> Aufgabenstellung
#1 Wer stellte laut dem Interview zum Papstbesuch die Fragen an Bischof Müller?
#2 Prüfe bitte, ob die folgenden Aussagen zum Interview über den Papstbesuch mit dem Text übereinstimmen: (a) Müller ist Bischof von Regensburg. (b) Der Papst kommt im Oktober nach Deutschland. (c) Müller empfiehlt, sich im ökumenischen Gespräch nur auf das gemeinsame Abendmahl zu konzentrieren. Gib zu jeder Aussage Ja oder Nein an und zitiere die entscheidenden Worte des Textes wörtlich.
#3 Führe das Interview mit Bischof Müller zum Papstbesuch nach dem letzten Satz weiter.

> Seitentext
Müller: Papstbesuch soll Christen in Deutschland stärken

Müller: Papstbesuch soll Christen in Deutschland stärken
Der katholische Ökumenebischof Gerhard Ludwig Müller erwartet vom Papstbesuch einen Impuls für die Präsenz des Christlichen in Deutschland. "Der Papst kommt als Zeuge und Verkünder des Evangeliums", sagte der Regensburger Bischof in einem Gespräch mit dem Evangelischen Pressedienst (epd). Müller warnte davor, sich im ökumenischen Gespräch nur auf das gemeinsame Abendmahl zu konzentrieren.
13.08.2011
Die Fragen stellten Rainer Clos und Achim Schmid

Herr Bischof, im September kommt der Papst nach Deutschland. Welche Erwartungen haben Sie an den Besuch des Papstes? Welche Signale und Zeichen sollten von diesem in der Öffentlichkeit stark beachteten Ereignis ausgehen?

Müller: Der Papst kommt als Zeuge und Verkünder des Evangeliums. Dabei erfüllt er seine Aufgabe als der Erste Bischof der Universalkirche: "Stärke deine Brüder" (Lukas 22, 32). Zu erwarten und zu erhoffen ist also, dass durch Gottesdienst und Verkündigung der Glanz des christlichen Glaubens aufscheint, und dass die Kirche als die von Jesus gegebene Gemeinschaft der Glaubenden mit ihrer Sendung in den Mittelpunkt gerückt wird. Die Menschen sollen die Einheit mit Gott spüren und wieder neu erfahren, dass nur der Glaube dem menschlichen Leben Sinn gibt, und dass der Glaube Hoffnung geben kann über die Grenzen des irdischen Lebens hinaus. Deshalb erwarte ich, dass von dem Papstbesuch - auch durch die vielen Menschen, die bei den Gottesdiensten dabei sind oder das Ereignis über die Medien verfolgen - ein Impuls ausgeht für die Präsenz des Christlichen in unserem Land, aber auch in unseren Herzen.

> Übungsdaten
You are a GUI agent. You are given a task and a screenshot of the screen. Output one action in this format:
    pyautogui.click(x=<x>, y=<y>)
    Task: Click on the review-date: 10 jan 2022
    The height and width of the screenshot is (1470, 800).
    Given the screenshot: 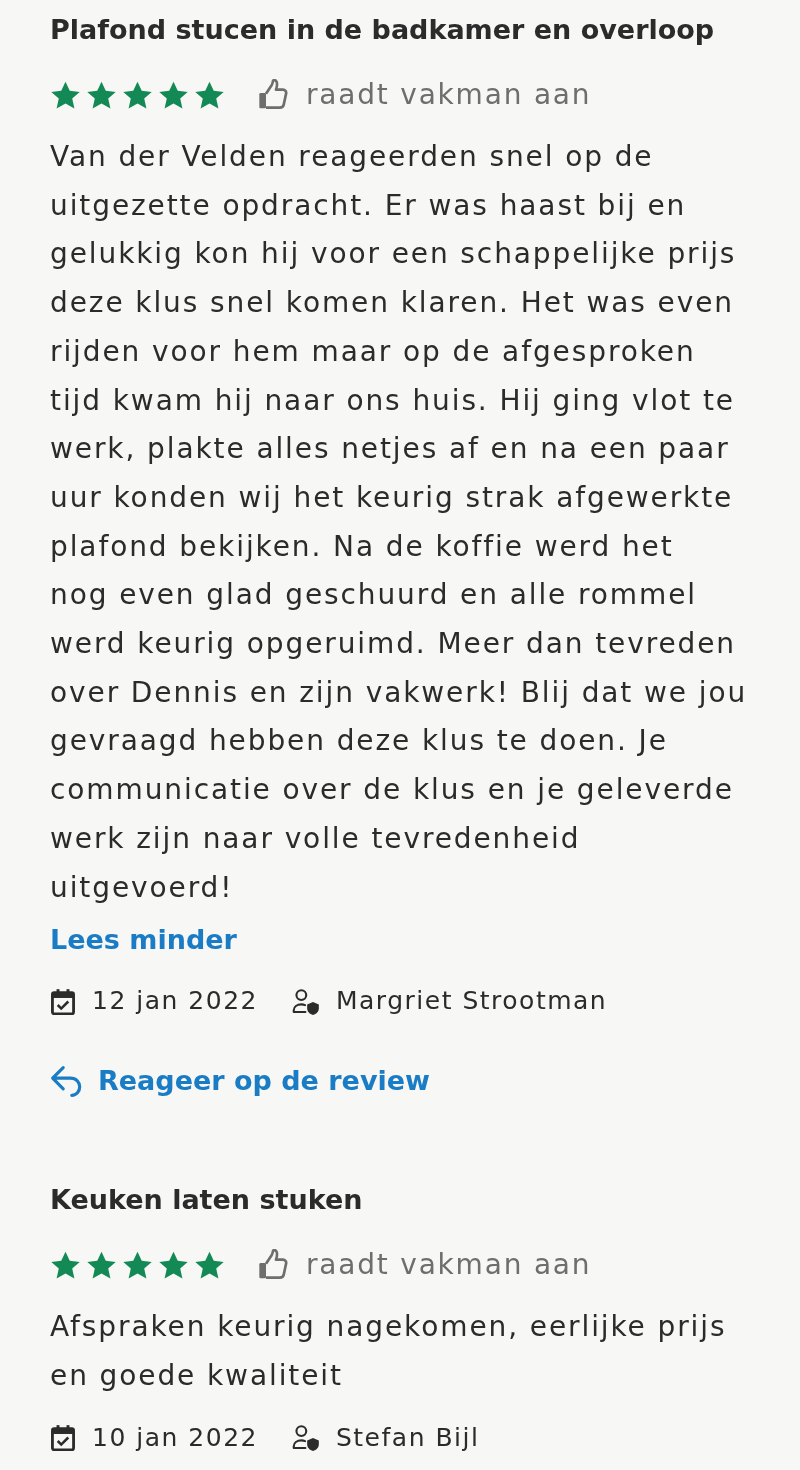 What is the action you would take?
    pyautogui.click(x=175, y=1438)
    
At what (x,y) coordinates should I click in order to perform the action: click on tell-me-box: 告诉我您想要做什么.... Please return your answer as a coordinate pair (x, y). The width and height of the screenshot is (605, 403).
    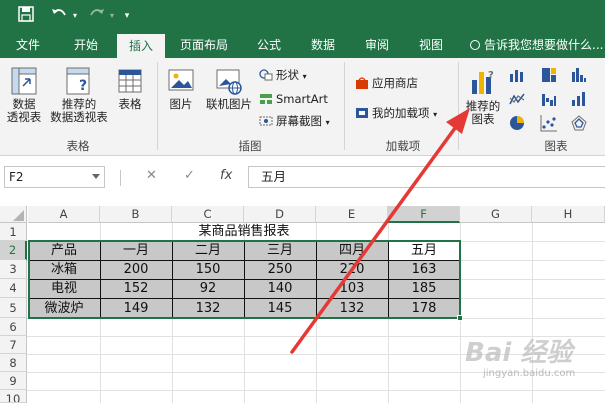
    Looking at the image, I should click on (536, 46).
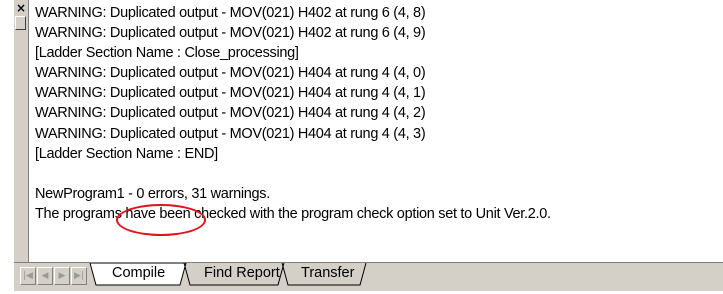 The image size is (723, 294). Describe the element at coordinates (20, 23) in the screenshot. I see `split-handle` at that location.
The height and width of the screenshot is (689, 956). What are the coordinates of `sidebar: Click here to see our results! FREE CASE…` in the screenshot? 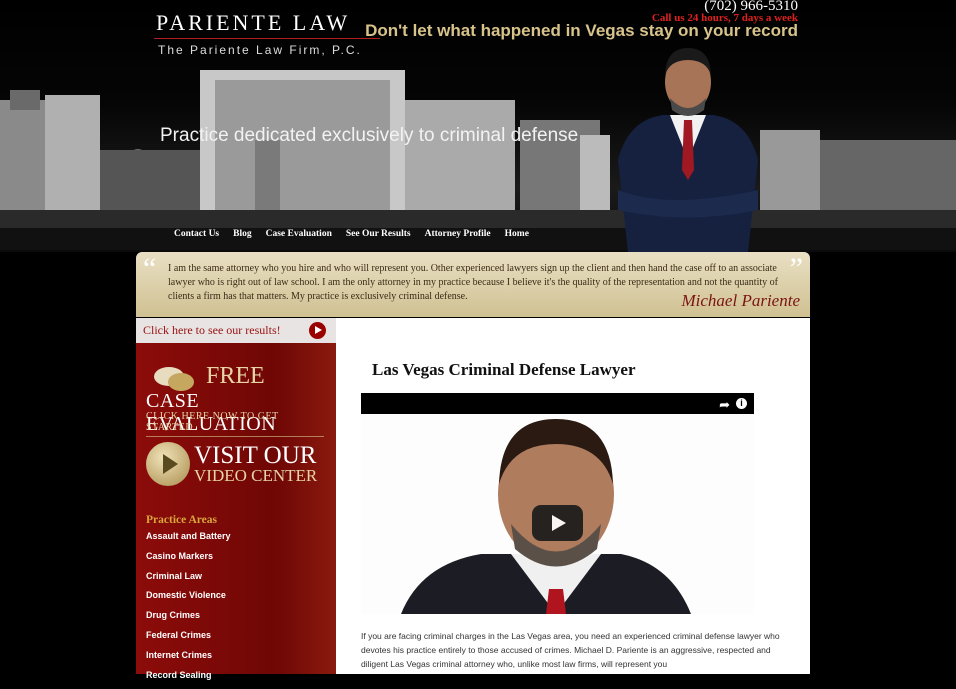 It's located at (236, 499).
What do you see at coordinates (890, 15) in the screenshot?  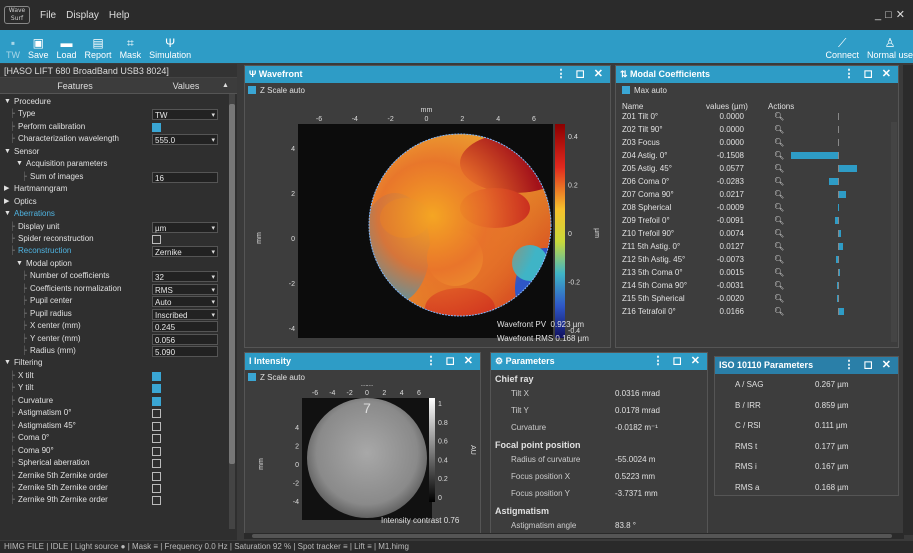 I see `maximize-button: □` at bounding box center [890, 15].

--

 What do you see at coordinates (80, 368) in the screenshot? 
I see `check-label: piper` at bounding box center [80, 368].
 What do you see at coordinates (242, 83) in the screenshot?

...

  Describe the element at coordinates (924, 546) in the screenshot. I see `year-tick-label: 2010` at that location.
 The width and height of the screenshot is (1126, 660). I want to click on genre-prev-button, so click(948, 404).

> Lösungen
#1 Rainer Clos und Achim Schmid.

#2
(a) Ja: „sagte der Regensburger Bischof“
(b) Nein: „im September kommt der Papst nach Deutschland“
(c) Nein: „Müller warnte davor, sich im ökumenischen Gespräch nur auf das gemeinsame Abendmahl zu konzentrieren.“

#3
Welche Signale für die Politik können von dem Papstbesuch ausgehen?

Müller: Gerade in der aktuellen Situation braucht die Politik dringend Hoffnungszeichen. Der Papst kann in Politik und Gesellschaft hinein vermitteln, dass die Kirche "Vorbild und Schrittmacher" (Frank-Walter Steinmeier) ist. Die Politik kann aus den Ressourcen, aus denen sie schöpft, allein nicht die philosophisch-existenziellen Grundfragen des menschlichen Daseins beantworten. Die christliche Botschaft ist die Basis für das menschliche Zusammenleben, für die ethische Gestaltung des individuellen Lebens. Der Gesellschaft muss bewusst sein, dass der Mensch sich nicht aus sich selbst heraus erlösen kann, sondern der Gnade und Zuwendung Gottes bedarf. Zwei politische Ideologien, die in Deutschland diese Grundeinsicht verleugnet haben, sind in einer Katastrophe geendet. Sie haben gezeigt, dass der Mensch entweder aus der Liebe Gottes lebt, der unser Schöpfer und Befreier ist, oder zur Unmenschlichkeit verkommt.

Was erwartet den Papst in Deutschland?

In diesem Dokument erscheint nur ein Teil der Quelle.